[Extrait du texte]
Nous descendons de notre observatoire pour tâcher d’assister à la revue : mais la circulation est impossible, jamais Strasbourg n’a vu autant de monde. La place de Broglie est encore barrée, la queue du défilé y passe précisément, et nous pouvons voir de plus près les figurants du spectacle que, du haut de notre toit, nous n’avions vu qu’à vol d’oiseau.

… Nous emboîtons le pas derrière un peloton de hussards qui se dirige vers la cathédrale où doit se rendre le maréchal. Nous voyons en effet le chapitre réuni à l’entrée de la nef principale. On attend un bon moment, et j’ai le loisir d’observer. Dans la foule, beaucoup de militaires français, anglais, américains. Les chanoines se tiennent immobiles comme des statues : les évêques sont absents. M. le chanoine M. s’est placé au milieu, l’air très ému : c’est évidemment lui qui fera l’allocution. Enfin, le maréchal, escorté de généraux, fait son entrée et répond par quelques mots aux paroles de bienvenue. Parmi les personnes de son entourage, j’entends désigner par la foule les généraux de Castelnau, Gouraud et nombre d’autres. Ils avancent à travers la nef. Derrière, se presse une foule de nos amis, tous en costume de cérémonie ; parmi eux, les martyrs de la cause et ceux qui tiennent à passer pour tels, puis des notabilités de la presse parisienne. Je reconnais Maurice Barrès et bien d’autres.

[Énoncé]
Reprenez le récit de l'entrée du maréchal dans la cathédrale de Strasbourg à partir de sa dernière phrase.

[Données fournies]

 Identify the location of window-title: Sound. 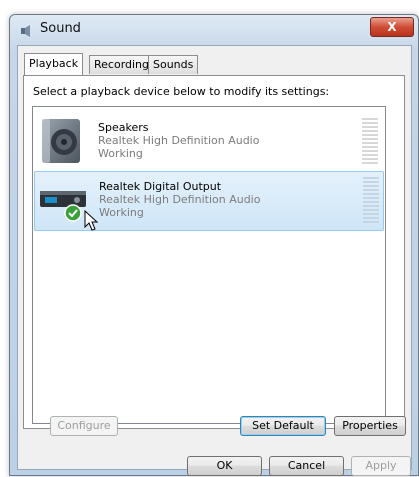
(60, 28).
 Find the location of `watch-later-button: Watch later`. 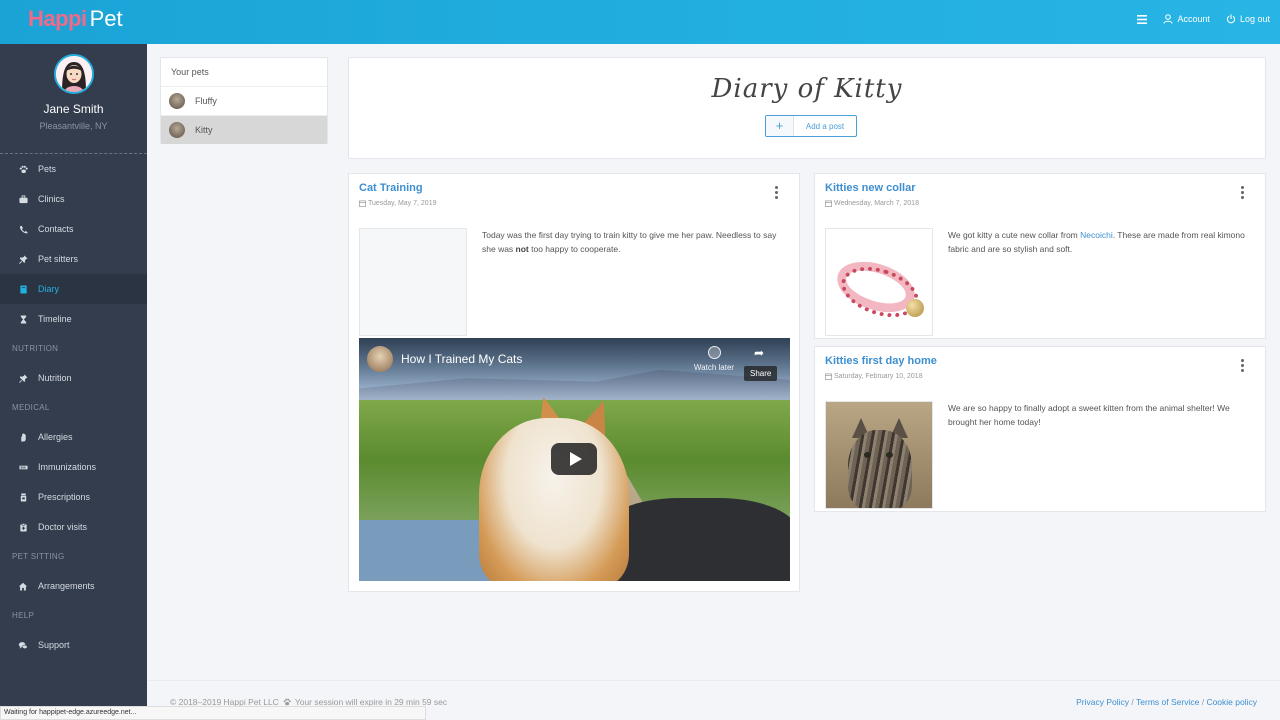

[Réponse attendue]
L’orgue entonne le Te Deum. Je ne crois pas que le cantique d’action de grâces ait jamais été chanté avec une pareille exaltation : « Te martyrum candidatus laudat exercitus. » Mais, est-ce l’effet de l’émotion des chanteurs ? toujours est-il que leurs voix ont quelque peine à remplir l’immensité de la nef. Je souhaiterais qu’elles fussent renforcées par des trompettes dont les notes éclatantes traduiraient mieux nos sentiments en ce jour d’apothéose, et exprimeraient l’allégresse générale que résume ce vrai cri du cœur : Te Deum laudamus !


CHARLES SPINDLER.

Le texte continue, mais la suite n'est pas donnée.